* [Entries supplied]
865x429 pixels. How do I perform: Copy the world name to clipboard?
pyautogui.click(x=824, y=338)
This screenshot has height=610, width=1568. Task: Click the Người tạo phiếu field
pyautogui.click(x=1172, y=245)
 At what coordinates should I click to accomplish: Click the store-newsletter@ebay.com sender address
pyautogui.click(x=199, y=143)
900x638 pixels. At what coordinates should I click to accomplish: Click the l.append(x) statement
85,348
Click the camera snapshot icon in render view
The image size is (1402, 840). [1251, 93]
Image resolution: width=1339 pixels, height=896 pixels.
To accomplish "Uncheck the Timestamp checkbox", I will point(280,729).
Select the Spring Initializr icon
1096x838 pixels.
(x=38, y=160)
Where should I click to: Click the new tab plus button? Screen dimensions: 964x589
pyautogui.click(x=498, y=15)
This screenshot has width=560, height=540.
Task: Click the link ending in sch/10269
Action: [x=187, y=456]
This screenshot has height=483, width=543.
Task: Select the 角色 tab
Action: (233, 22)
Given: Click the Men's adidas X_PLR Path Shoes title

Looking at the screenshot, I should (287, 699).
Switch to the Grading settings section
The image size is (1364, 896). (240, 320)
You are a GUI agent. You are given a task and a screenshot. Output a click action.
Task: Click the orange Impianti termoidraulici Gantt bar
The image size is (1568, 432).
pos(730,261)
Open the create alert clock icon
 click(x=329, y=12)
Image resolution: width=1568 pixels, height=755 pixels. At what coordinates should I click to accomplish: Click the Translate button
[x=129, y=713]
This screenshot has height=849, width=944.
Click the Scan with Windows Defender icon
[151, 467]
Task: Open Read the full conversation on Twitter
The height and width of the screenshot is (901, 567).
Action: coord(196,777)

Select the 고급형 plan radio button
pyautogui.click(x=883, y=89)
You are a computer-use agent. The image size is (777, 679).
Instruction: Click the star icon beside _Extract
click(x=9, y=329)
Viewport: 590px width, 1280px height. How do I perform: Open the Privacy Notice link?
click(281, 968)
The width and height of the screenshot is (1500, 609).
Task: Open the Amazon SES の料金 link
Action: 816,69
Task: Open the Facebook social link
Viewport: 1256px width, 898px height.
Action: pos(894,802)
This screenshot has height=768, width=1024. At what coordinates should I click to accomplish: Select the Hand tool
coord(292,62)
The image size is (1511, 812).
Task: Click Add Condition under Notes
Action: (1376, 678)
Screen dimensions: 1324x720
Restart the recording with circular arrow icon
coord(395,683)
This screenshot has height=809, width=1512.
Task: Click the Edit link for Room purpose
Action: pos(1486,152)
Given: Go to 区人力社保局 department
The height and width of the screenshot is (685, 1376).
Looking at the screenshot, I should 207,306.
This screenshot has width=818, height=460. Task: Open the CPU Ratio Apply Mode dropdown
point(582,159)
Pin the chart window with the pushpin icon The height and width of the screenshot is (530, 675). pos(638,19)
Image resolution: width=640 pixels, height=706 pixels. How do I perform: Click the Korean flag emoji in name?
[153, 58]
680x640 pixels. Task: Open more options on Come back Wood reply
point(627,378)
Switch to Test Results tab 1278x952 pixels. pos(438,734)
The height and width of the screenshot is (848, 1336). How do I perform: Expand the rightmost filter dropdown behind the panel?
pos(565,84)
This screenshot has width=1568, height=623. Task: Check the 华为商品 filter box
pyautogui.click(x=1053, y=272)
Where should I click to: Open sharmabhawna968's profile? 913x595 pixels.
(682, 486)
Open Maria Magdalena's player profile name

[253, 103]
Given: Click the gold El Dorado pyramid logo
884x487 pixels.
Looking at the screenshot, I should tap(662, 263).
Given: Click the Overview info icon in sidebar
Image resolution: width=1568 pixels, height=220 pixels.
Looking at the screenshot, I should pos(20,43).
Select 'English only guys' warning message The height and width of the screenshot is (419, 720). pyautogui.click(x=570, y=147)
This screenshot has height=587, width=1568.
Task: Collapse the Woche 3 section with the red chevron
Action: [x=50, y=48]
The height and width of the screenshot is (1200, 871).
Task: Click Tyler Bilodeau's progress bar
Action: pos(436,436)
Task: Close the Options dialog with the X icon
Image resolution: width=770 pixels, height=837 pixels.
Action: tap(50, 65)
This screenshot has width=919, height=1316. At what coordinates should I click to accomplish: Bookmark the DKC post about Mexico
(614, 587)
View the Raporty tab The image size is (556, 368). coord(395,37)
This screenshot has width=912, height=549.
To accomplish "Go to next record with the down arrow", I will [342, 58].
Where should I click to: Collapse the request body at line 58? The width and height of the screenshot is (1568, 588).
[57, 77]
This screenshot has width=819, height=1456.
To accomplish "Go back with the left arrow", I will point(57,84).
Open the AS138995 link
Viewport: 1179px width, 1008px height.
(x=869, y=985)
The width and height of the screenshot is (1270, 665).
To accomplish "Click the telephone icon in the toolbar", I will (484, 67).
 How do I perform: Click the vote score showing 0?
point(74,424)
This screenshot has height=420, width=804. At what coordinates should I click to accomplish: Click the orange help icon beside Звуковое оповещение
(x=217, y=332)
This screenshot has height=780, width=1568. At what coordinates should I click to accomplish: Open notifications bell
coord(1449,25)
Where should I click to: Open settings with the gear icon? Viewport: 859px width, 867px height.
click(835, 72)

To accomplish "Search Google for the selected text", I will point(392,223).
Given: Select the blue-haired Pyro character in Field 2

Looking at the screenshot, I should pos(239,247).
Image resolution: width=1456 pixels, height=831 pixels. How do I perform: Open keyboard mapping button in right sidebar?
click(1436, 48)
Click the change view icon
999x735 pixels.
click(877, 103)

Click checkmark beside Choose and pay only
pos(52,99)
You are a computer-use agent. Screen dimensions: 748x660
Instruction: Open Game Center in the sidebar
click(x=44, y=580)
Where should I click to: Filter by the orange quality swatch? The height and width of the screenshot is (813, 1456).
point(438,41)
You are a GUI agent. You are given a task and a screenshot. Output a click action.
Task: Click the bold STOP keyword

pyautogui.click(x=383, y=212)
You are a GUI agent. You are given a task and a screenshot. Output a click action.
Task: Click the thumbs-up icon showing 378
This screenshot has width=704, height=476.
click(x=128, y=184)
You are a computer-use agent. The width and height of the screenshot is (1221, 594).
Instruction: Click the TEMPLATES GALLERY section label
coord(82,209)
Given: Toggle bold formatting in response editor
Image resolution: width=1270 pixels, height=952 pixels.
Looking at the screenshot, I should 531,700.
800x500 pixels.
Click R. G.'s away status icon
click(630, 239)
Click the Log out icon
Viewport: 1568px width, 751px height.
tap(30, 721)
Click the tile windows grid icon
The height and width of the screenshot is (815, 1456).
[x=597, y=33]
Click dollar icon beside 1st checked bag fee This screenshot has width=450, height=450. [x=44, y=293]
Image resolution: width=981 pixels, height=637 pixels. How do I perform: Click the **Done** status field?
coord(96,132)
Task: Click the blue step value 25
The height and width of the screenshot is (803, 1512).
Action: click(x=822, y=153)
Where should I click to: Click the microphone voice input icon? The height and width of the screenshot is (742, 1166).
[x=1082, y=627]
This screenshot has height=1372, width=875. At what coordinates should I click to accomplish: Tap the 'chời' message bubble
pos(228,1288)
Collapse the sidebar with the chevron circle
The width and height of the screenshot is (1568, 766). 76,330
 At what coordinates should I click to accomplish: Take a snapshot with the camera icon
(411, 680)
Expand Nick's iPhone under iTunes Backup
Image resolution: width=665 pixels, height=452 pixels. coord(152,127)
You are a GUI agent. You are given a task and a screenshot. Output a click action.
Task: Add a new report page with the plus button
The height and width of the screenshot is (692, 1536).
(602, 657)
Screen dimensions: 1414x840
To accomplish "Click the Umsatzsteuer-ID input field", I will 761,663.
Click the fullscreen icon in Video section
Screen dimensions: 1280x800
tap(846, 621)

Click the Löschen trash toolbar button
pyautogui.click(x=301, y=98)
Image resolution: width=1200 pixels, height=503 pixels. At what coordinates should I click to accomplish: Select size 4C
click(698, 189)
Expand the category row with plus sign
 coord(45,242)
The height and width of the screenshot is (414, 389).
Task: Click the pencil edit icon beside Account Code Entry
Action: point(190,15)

* [What you should do] Retype the part of the material that opens with the line containing "Expand Nick's iPhone under iTunes Backup" and closes with the line containing "click(698, 189)", reproducing each line exactly.

* [The response]
Expand Nick's iPhone under iTunes Backup
Image resolution: width=665 pixels, height=452 pixels. coord(152,127)
You are a GUI agent. You are given a task and a screenshot. Output a click action.
Task: Add a new report page with the plus button
The height and width of the screenshot is (692, 1536).
(602, 657)
Screen dimensions: 1414x840
To accomplish "Click the Umsatzsteuer-ID input field", I will 761,663.
Click the fullscreen icon in Video section
Screen dimensions: 1280x800
tap(846, 621)

Click the Löschen trash toolbar button
pyautogui.click(x=301, y=98)
Image resolution: width=1200 pixels, height=503 pixels. At what coordinates should I click to accomplish: Select size 4C
click(698, 189)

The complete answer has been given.